WORK ORDER 1: Which primary business lines of Morgan Stanley does the article below on its second-quarter results name? List them all.
WORK ORDER 2:
Do these statements agree with the article below on Morgan Stanley's second-quarter results? Answer yes or no for each and quote the words that decide it.
(a) Morgan Stanley's second-quarter profit rose 45 percent from the same period last year.
(b) Goldman Sachs reported a big rise in earnings for the quarter.
(c) James P. Gorman contracted Covid-19 earlier this year.
WORK ORDER 3: According to the article below on Morgan Stanley's second-quarter results, why were large increases in provisions less of a drag on earnings for Morgan Stanley and Goldman Sachs than for lenders like Citigroup?
[TEXT PROVIDED]
Most American banks have held up reasonably well during the pandemic. And then there is Morgan Stanley.
The firm reported $3.2 billion in profit for the second quarter, up 45 percent from the same time last year and a record for the Wall Street institution. Sales also set a new high, reaching $13.4 billion as its primary business lines — investment banking, trading, lending and wealth management — reported robust results, despite the circumstances.
Morgan Stanley’s results may be the envy of the financial sector, which has been weighed down by increasing reserves for potential loan losses. Huge hikes in provisions hurt results at major lenders like Citigroup, JPMorgan Chase and Wells Fargo, but were less of a drag on earnings for Morgan Stanley or its chief rival, Goldman Sachs, which make most of their money from arranging deals and managing clients’ investments.
“The second quarter tested the model and we performed exceedingly well,” James P. Gorman, Morgan Stanley’s chief executive, who contracted Covid-19 earlier this year, said in a statement.
Morgan Stanley’s results outshone those of Goldman, which on Wednesday reported a big rise in revenue but flat earnings for the quarter. Goldman’s results were still praised by one market observer, in the context of the pain elsewhere in corporate America, as “too good — almost indecent.” So, what does that make Morgan Stanley’s?
[/TEXT PROVIDED]
[ENTRIES SUPPLIED]
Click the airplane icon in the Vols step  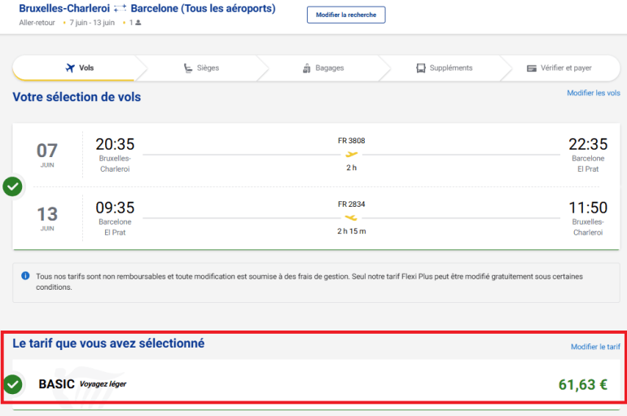pyautogui.click(x=69, y=68)
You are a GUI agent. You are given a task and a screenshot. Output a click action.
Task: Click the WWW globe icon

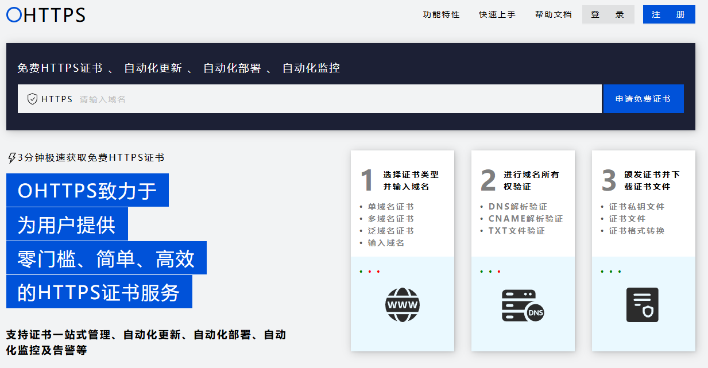click(402, 304)
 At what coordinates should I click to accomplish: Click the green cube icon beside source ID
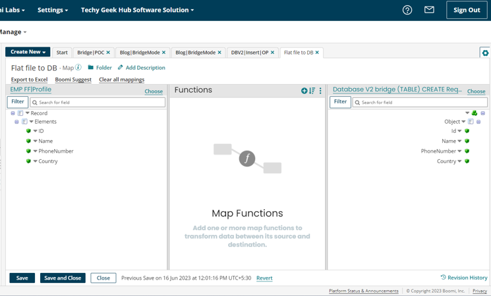tap(28, 131)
[/ENTRIES SUPPLIED]
RESPONSE BOX 1: Investment banking, trading, lending and wealth management.

RESPONSE BOX 2:
(a) Yes: "up 45 percent from the same time last year"
(b) No: "a big rise in revenue but flat earnings for the quarter"
(c) Yes: "who contracted Covid-19 earlier this year"

RESPONSE BOX 3: Morgan Stanley and Goldman Sachs make most of their money from arranging deals and managing clients' investments. So the increases in reserves for potential loan losses weighed less on their earnings.